_Your instructions_
According to the following forum thread on aquarium algae, how many hours per day is the tank lit?

_Text segment_
——

# Hair algae?



## JJJ (Apr 12, 2020)

Hi all,

A week ago started having staghorne algae...
















I read it was due to lack of flow or poor co2 distribution so I installed a power head.








After a week staghorn has stopped growing up but it has appear hair algae (I believe)...















Any help/adviced will be much appreciated.

Thanks!


----------



## hoppycalif (Apr 7, 2005)

Can you provide more information about your aquarium? Lighting, substrate, tank size, fertilizing, CO2, etc.? That might suggest some problem to some of us.


----------



## JJJ (Apr 12, 2020)

hoppycalif said:


> Can you provide more information about your aquarium? Lighting, substrate, tank size, fertilizing, CO2, etc.? That might suggest some problem to some of us.


Sorry for the late reply.

Planted date 1/03/2020

230 litres 92x50x50

Seiryu stone and some wood.

Substrate : Help plants

Light: 2 White led lamps, (total 100 Watts and around 11125 lm).
7h per day

Filter jbl 1501 with 2 kg matrix + 100 ml purigen

Water change: Weekly 50%
I use 100%RO water without remineralise as I have seiryu stone and after 12h I get:
TDS 120
Kh 4
Gh 6

Co2 30 ppm during the light period

Fertilising Every day:
2 ppm NO3 (with KNO3)
0.5 ppm Po4 (with PH2PO4)
( K included in the KNO3 salt)
2ml propel
4ml envy
8ml Excel or easycarbo

Other equipment:
Skimmer eheim 350
Ph CONTROLLER
Auto Dosing pump 
Magnetic agitator

Recent changes:

Added Power head circulation pump to increase water flow.
Removal of Sera co2 reactor 500 to increase water flow.
Added co2 neo aquaRio difuser installed.

Due to poor nutrients in the last measure I did before the last water change (no3 2 ppm, Po4 0,3ppm) I have decided to increase 50% of the N & P.


----------



## hoppycalif (Apr 7, 2005)

How do you determine how much CO2 you have in the water?


----------



## JJJ (Apr 12, 2020)

hoppycalif said:


> How do you determine how much CO2 you have in the water?


Measuring de ph and kh, and then using a calculator or a graphic


----------



## hoppycalif (Apr 7, 2005)

——

_Listing_
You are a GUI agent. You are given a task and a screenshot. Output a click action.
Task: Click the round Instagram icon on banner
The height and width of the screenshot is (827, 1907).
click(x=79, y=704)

——

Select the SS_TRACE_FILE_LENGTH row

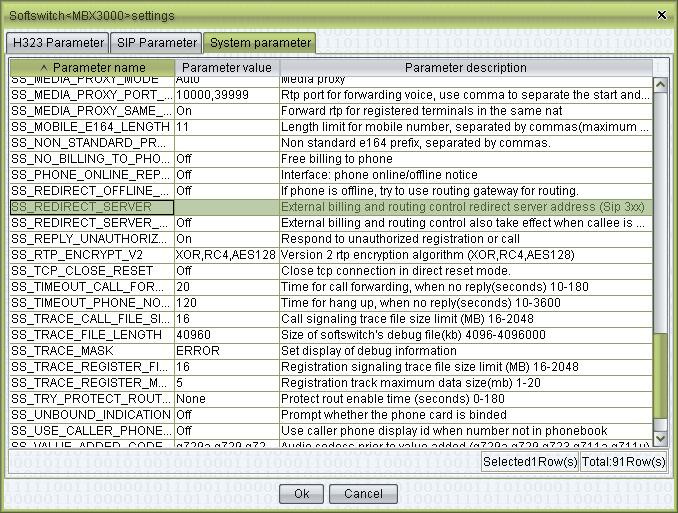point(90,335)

——

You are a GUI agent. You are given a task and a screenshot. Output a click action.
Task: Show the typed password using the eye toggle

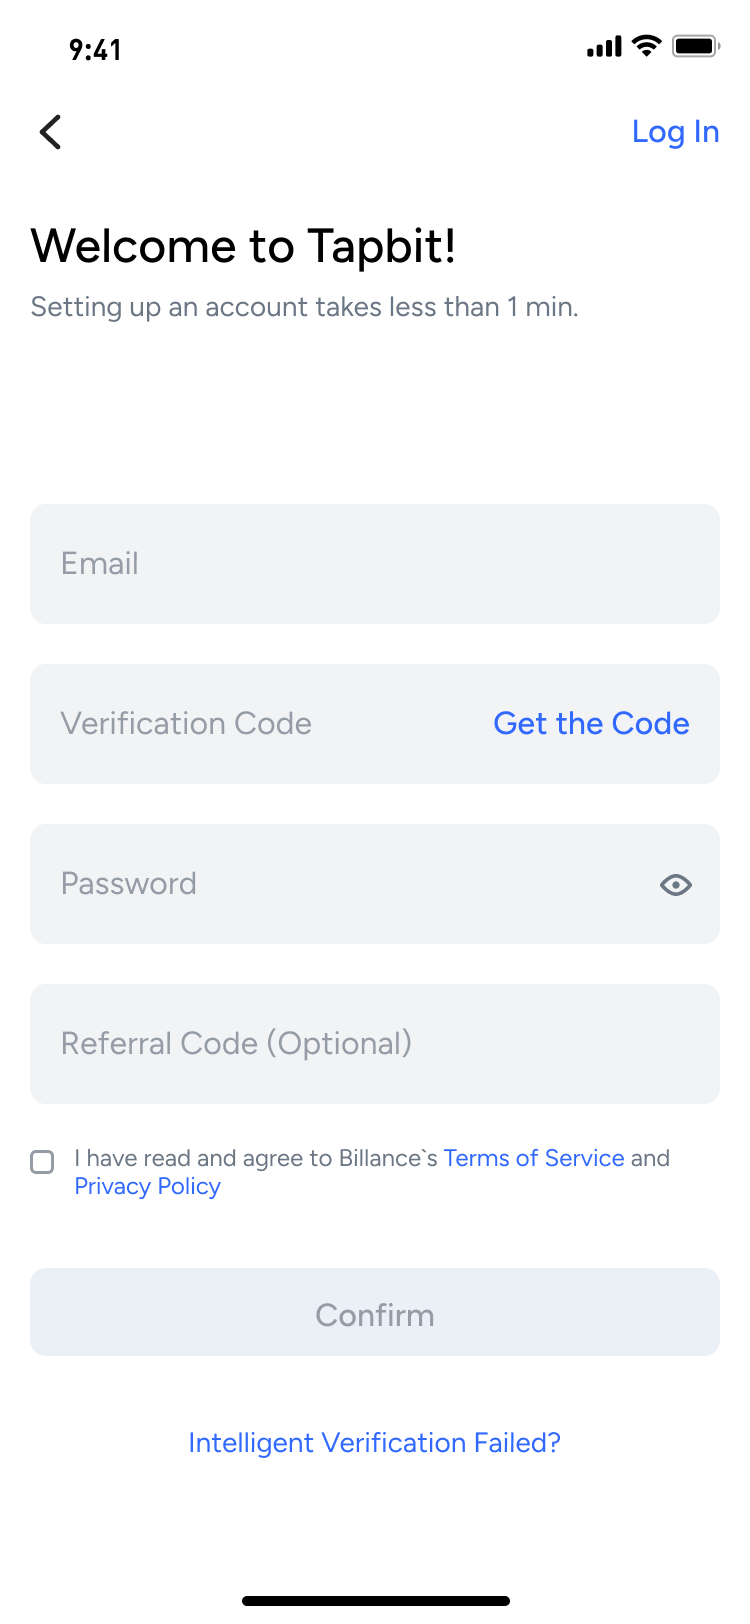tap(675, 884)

——

_The response_
Seven hours per day.